> [Written exercise] Rewrite every line of the records below, replacing "dropdown" with "drop-down list" and leaving everything else unchanged.

> [Available data]

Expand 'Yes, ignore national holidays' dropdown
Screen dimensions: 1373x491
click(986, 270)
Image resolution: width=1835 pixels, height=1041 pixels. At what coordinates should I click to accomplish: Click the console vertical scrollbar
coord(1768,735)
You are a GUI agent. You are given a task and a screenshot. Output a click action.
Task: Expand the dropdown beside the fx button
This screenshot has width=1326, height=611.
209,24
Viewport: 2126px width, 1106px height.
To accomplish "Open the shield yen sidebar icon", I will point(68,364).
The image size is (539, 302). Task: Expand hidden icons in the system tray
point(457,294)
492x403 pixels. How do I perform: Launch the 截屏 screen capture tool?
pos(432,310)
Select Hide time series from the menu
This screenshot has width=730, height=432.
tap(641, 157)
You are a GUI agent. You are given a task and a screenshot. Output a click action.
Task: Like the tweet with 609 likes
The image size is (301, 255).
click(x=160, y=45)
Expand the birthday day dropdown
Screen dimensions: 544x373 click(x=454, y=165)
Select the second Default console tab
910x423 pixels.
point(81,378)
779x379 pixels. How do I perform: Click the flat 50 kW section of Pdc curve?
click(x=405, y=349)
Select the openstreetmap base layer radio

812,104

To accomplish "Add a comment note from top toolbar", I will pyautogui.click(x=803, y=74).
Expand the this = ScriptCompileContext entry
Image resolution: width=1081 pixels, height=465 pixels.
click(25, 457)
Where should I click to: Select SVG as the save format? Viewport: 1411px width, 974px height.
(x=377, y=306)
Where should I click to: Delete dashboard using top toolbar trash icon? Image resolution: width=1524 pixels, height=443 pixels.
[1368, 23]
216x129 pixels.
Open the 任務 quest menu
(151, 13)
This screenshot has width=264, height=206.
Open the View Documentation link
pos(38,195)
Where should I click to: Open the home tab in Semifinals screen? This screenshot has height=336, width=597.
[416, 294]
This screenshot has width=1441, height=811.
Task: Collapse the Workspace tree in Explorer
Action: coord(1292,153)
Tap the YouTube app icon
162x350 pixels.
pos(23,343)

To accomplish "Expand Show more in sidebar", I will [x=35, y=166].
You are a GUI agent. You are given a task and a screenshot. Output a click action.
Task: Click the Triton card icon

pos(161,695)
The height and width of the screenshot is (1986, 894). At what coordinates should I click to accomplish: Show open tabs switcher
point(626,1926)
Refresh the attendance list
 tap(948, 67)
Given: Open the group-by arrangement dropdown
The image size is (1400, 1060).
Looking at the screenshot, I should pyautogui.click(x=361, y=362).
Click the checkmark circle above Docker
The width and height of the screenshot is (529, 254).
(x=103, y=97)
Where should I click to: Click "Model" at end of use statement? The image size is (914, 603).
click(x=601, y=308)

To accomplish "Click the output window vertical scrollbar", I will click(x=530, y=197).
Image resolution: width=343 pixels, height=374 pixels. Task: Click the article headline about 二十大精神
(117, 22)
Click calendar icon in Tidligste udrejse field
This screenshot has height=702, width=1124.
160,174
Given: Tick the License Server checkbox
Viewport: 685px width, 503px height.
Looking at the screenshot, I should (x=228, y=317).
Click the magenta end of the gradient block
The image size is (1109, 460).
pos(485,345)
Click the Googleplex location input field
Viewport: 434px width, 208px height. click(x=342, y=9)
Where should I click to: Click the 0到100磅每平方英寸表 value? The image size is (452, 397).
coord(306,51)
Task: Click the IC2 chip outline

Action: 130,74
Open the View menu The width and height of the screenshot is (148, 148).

> [Full output]
Expand 'Yes, ignore national holidays' drop-down list
Screen dimensions: 1373x491
click(986, 270)
Image resolution: width=1835 pixels, height=1041 pixels. At what coordinates should I click to accomplish: Click the console vertical scrollbar
coord(1768,735)
You are a GUI agent. You are given a task and a screenshot. Output a click action.
Task: Expand the drop-down list beside the fx button
This screenshot has width=1326, height=611.
209,24
Viewport: 2126px width, 1106px height.
To accomplish "Open the shield yen sidebar icon", I will point(68,364).
The image size is (539, 302). Task: Expand hidden icons in the system tray
point(457,294)
492x403 pixels. How do I perform: Launch the 截屏 screen capture tool?
pos(432,310)
Select Hide time series from the menu
This screenshot has width=730, height=432.
tap(641, 157)
You are a GUI agent. You are given a task and a screenshot. Output a click action.
Task: Like the tweet with 609 likes
The image size is (301, 255).
click(x=160, y=45)
Expand the birthday day drop-down list
Screen dimensions: 544x373 click(x=454, y=165)
Select the second Default console tab
910x423 pixels.
point(81,378)
779x379 pixels. How do I perform: Click the flat 50 kW section of Pdc curve?
click(x=405, y=349)
Select the openstreetmap base layer radio

812,104

To accomplish "Add a comment note from top toolbar", I will pyautogui.click(x=803, y=74).
Expand the this = ScriptCompileContext entry
Image resolution: width=1081 pixels, height=465 pixels.
click(25, 457)
Where should I click to: Select SVG as the save format? Viewport: 1411px width, 974px height.
(x=377, y=306)
Where should I click to: Delete dashboard using top toolbar trash icon? Image resolution: width=1524 pixels, height=443 pixels.
[1368, 23]
216x129 pixels.
Open the 任務 quest menu
(151, 13)
This screenshot has width=264, height=206.
Open the View Documentation link
pos(38,195)
Where should I click to: Open the home tab in Semifinals screen? This screenshot has height=336, width=597.
[416, 294]
This screenshot has width=1441, height=811.
Task: Collapse the Workspace tree in Explorer
Action: coord(1292,153)
Tap the YouTube app icon
162x350 pixels.
pos(23,343)

To accomplish "Expand Show more in sidebar", I will [x=35, y=166].
You are a GUI agent. You are given a task and a screenshot. Output a click action.
Task: Click the Triton card icon

pos(161,695)
The height and width of the screenshot is (1986, 894). At what coordinates should I click to accomplish: Show open tabs switcher
point(626,1926)
Refresh the attendance list
 tap(948, 67)
Given: Open the group-by arrangement drop-down list
The image size is (1400, 1060).
Looking at the screenshot, I should pyautogui.click(x=361, y=362).
Click the checkmark circle above Docker
The width and height of the screenshot is (529, 254).
(x=103, y=97)
Where should I click to: Click "Model" at end of use statement? The image size is (914, 603).
click(x=601, y=308)

To accomplish "Click the output window vertical scrollbar", I will click(x=530, y=197).
Image resolution: width=343 pixels, height=374 pixels. Task: Click the article headline about 二十大精神
(117, 22)
Click calendar icon in Tidligste udrejse field
This screenshot has height=702, width=1124.
160,174
Given: Tick the License Server checkbox
Viewport: 685px width, 503px height.
Looking at the screenshot, I should (x=228, y=317).
Click the magenta end of the gradient block
The image size is (1109, 460).
pos(485,345)
Click the Googleplex location input field
Viewport: 434px width, 208px height. click(x=342, y=9)
Where should I click to: Click the 0到100磅每平方英寸表 value? The image size is (452, 397).
coord(306,51)
Task: Click the IC2 chip outline

Action: 130,74
Open the View menu The width and height of the screenshot is (148, 148).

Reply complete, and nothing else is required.